● **Provided records**
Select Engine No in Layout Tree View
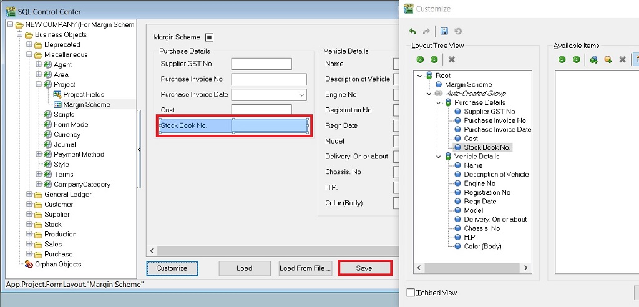 479,183
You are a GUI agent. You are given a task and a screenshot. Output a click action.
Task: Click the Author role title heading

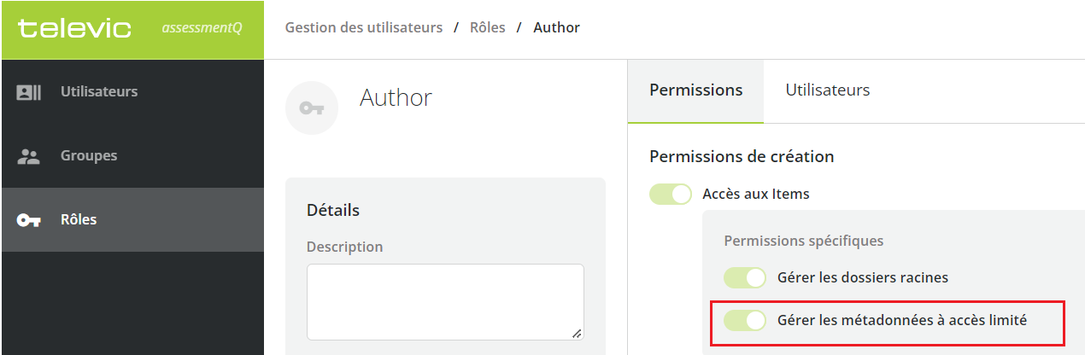click(396, 98)
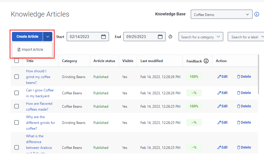Expand the Coffee Demo knowledge base dropdown
264x157 pixels.
[222, 14]
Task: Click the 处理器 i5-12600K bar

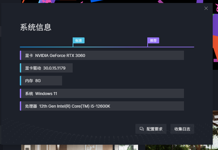Action: click(x=102, y=106)
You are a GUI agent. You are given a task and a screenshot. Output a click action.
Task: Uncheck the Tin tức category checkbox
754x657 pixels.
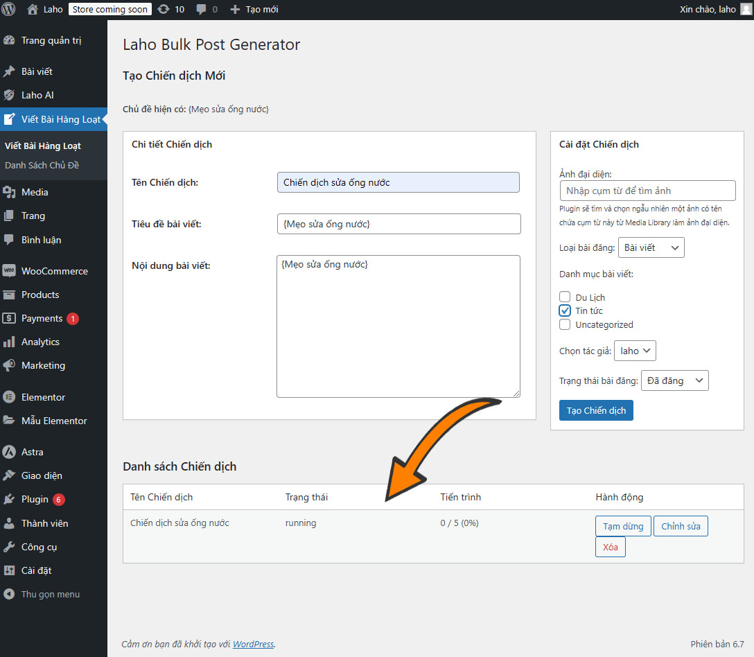pyautogui.click(x=565, y=310)
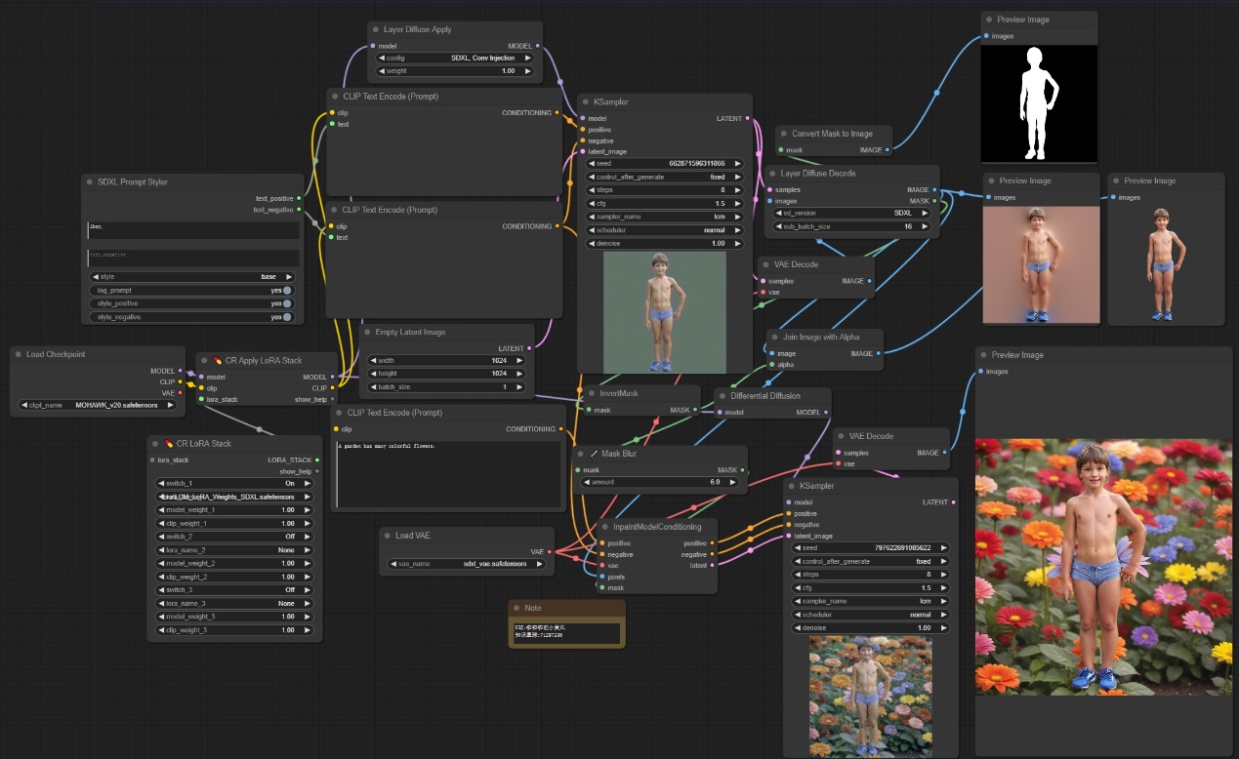Click the garden prompt text box
Image resolution: width=1239 pixels, height=759 pixels.
pos(449,475)
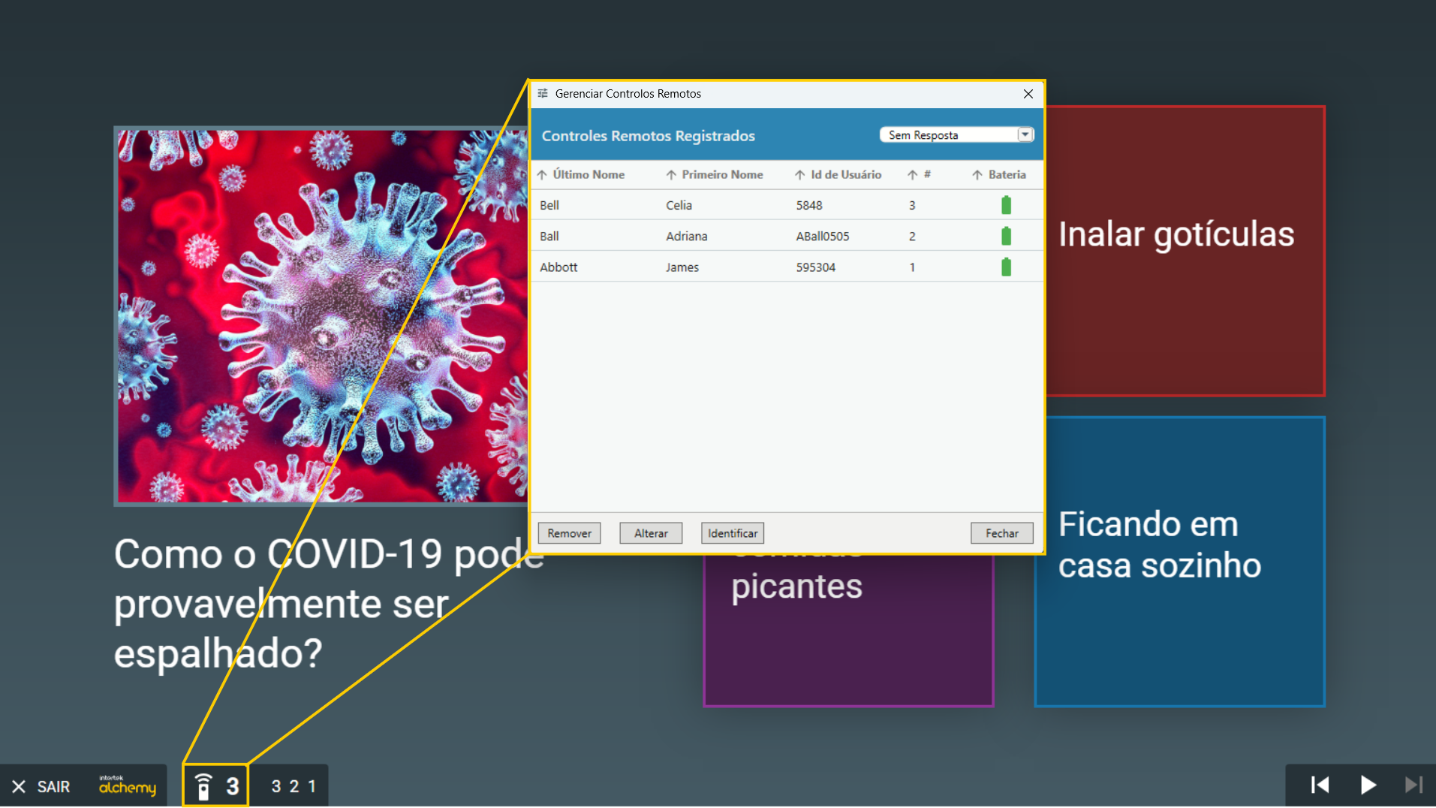The height and width of the screenshot is (808, 1436).
Task: Go to previous slide with skip-back icon
Action: [1320, 785]
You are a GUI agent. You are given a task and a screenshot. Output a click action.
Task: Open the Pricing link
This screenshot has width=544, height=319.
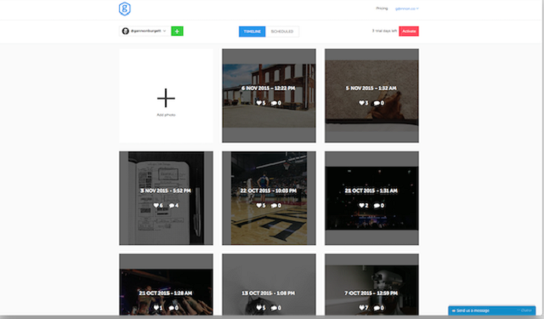(x=382, y=9)
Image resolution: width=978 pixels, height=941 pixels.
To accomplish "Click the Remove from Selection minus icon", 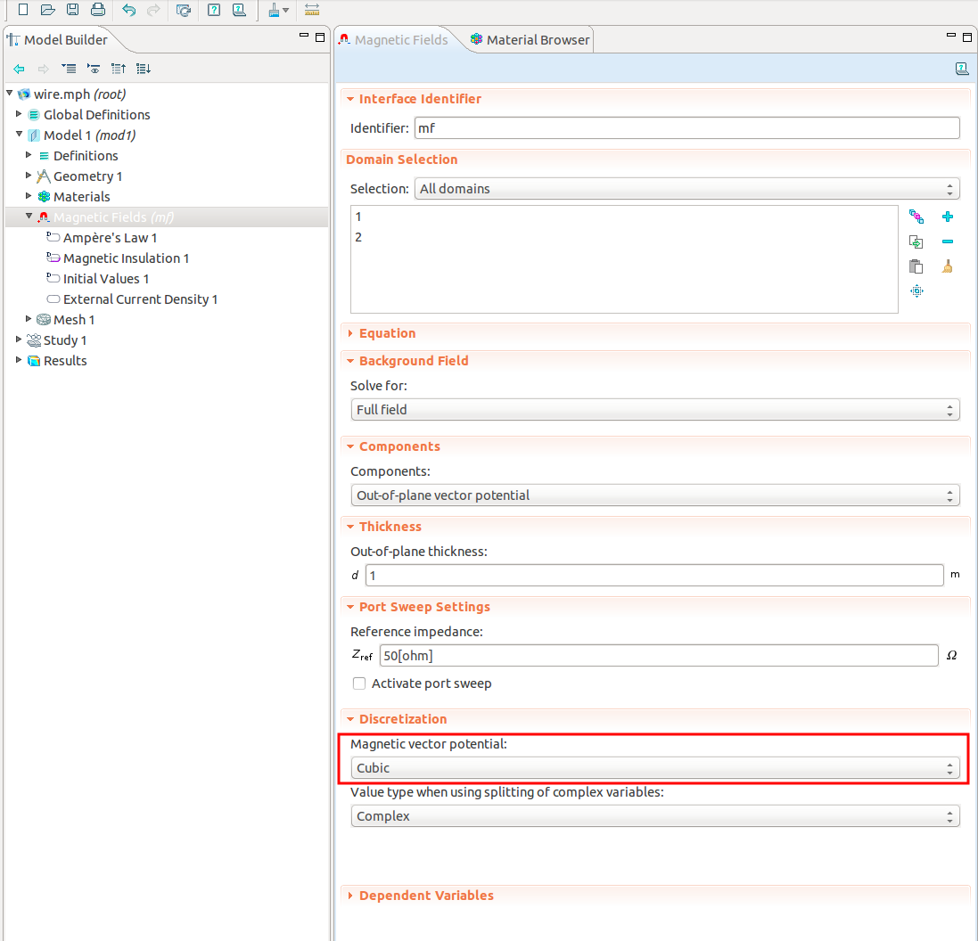I will click(948, 241).
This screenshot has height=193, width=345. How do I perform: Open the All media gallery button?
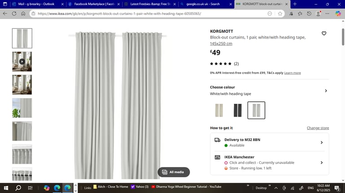(x=173, y=172)
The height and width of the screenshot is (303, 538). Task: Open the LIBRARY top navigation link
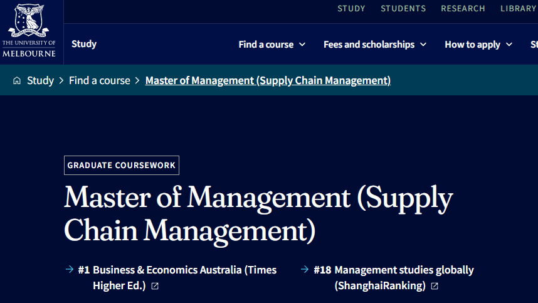pos(519,9)
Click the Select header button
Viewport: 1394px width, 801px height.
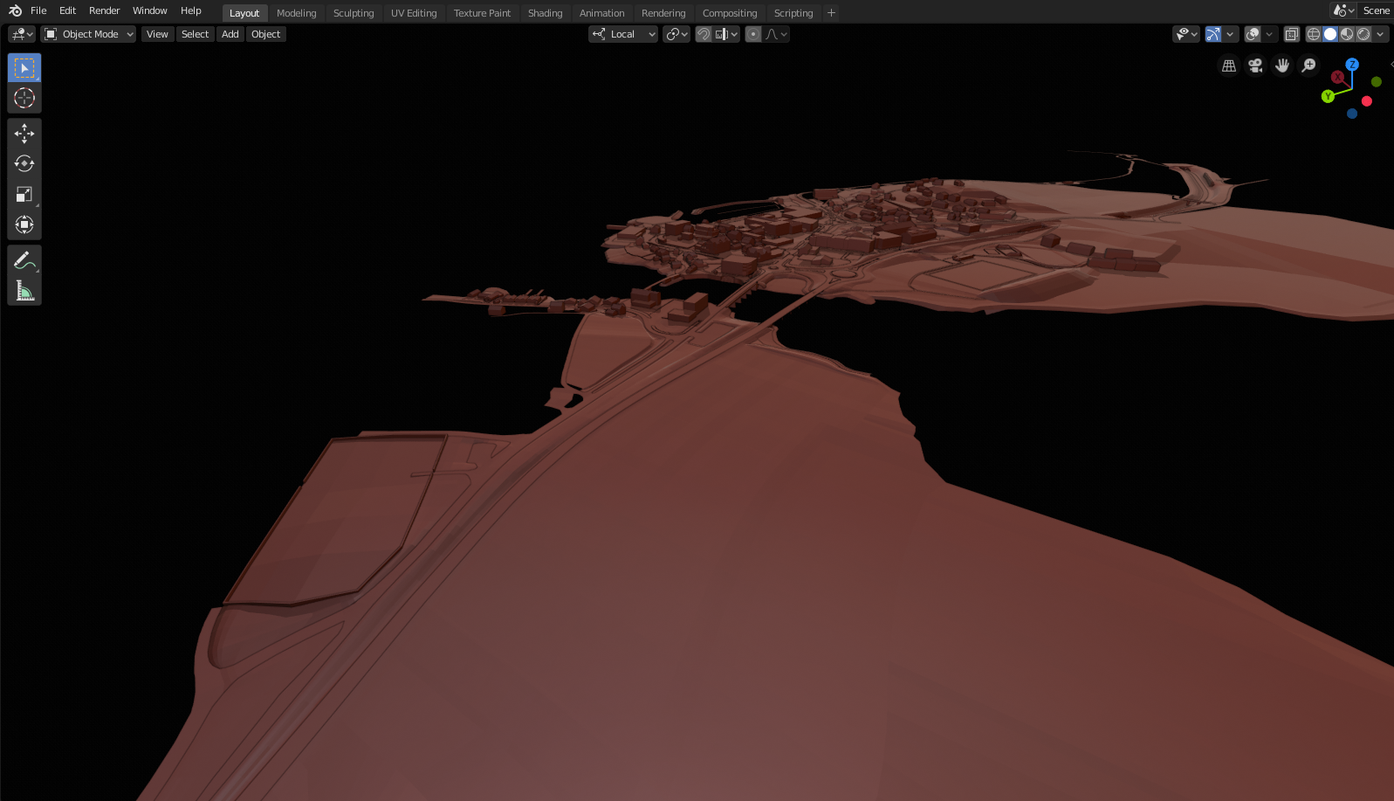[x=196, y=34]
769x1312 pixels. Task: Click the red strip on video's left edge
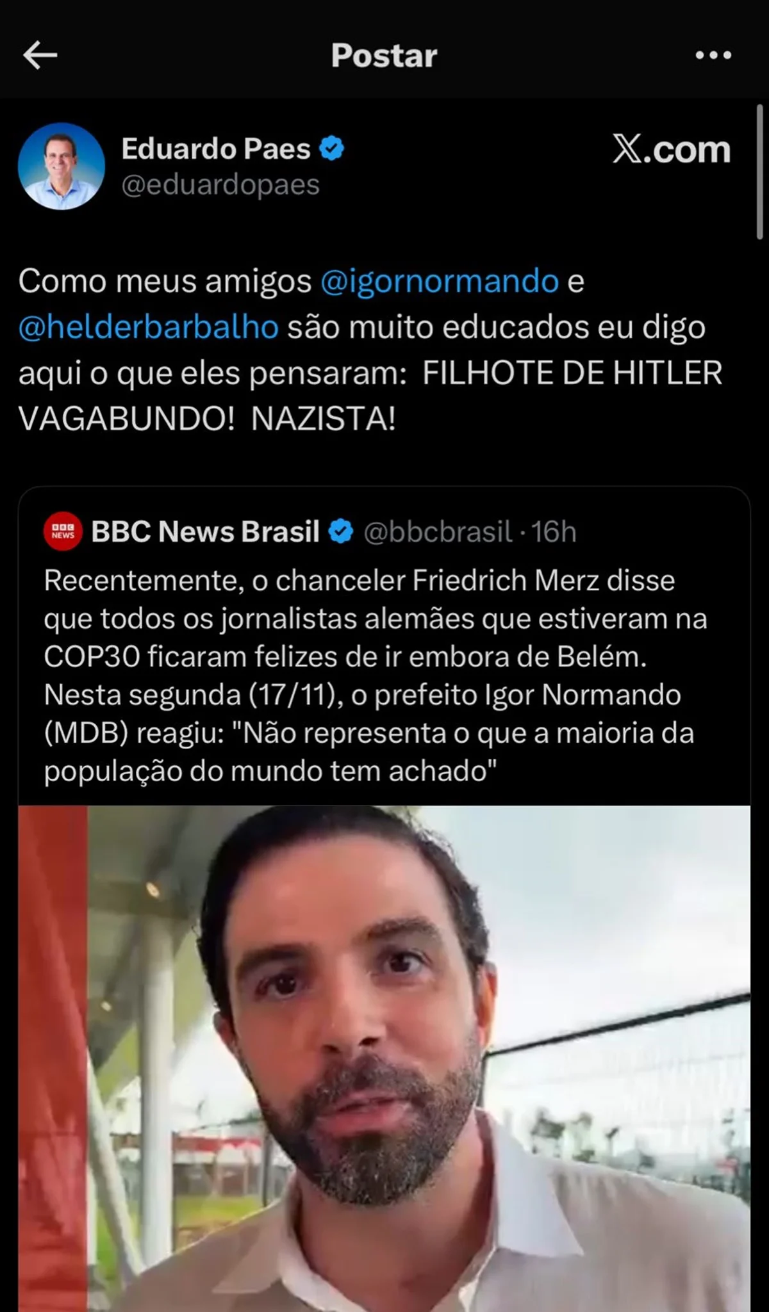53,1058
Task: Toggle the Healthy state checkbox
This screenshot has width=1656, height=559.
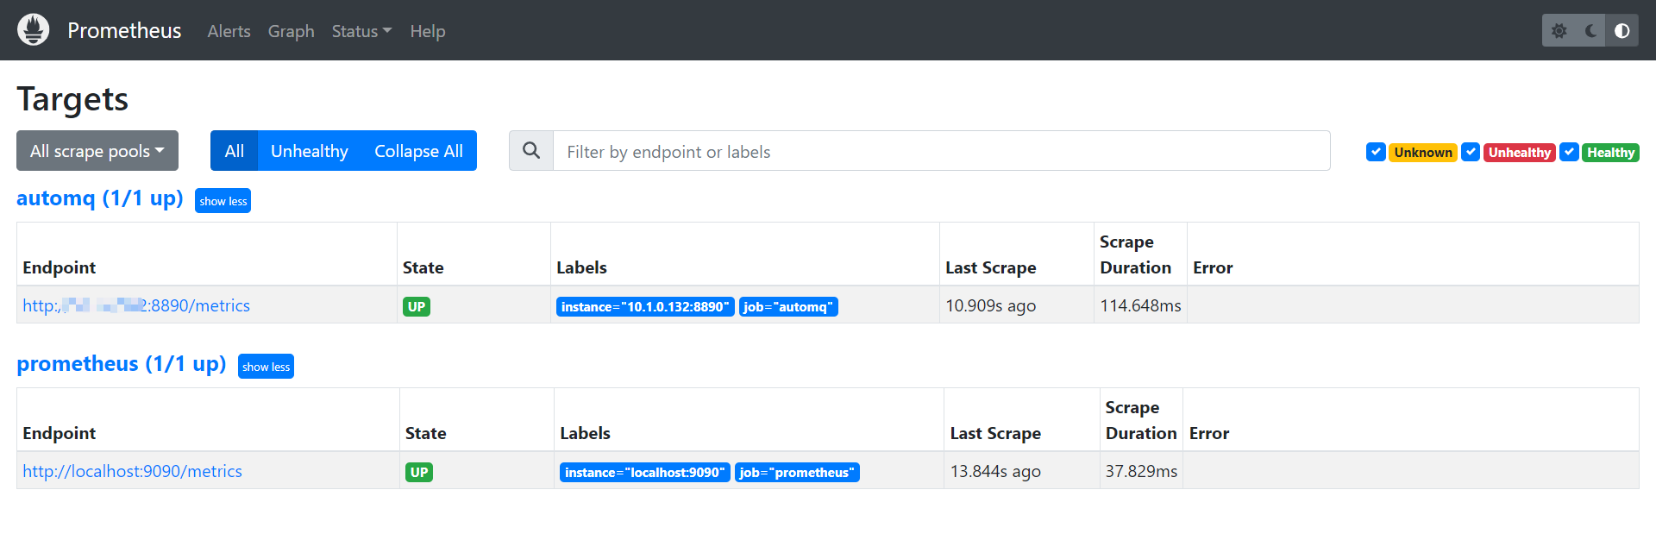Action: 1569,152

● **Assignment**
Beginning with the line that holds "Click the Select header button", output each line to the end of the material above, exactly, omitting the pictures.

● **Solution**
Click the Select header button
Viewport: 1394px width, 801px height.
[x=196, y=34]
769x1312 pixels. Task: Click the red strip on video's left edge
53,1058
Task: Toggle the Healthy state checkbox
This screenshot has width=1656, height=559.
Action: 1569,152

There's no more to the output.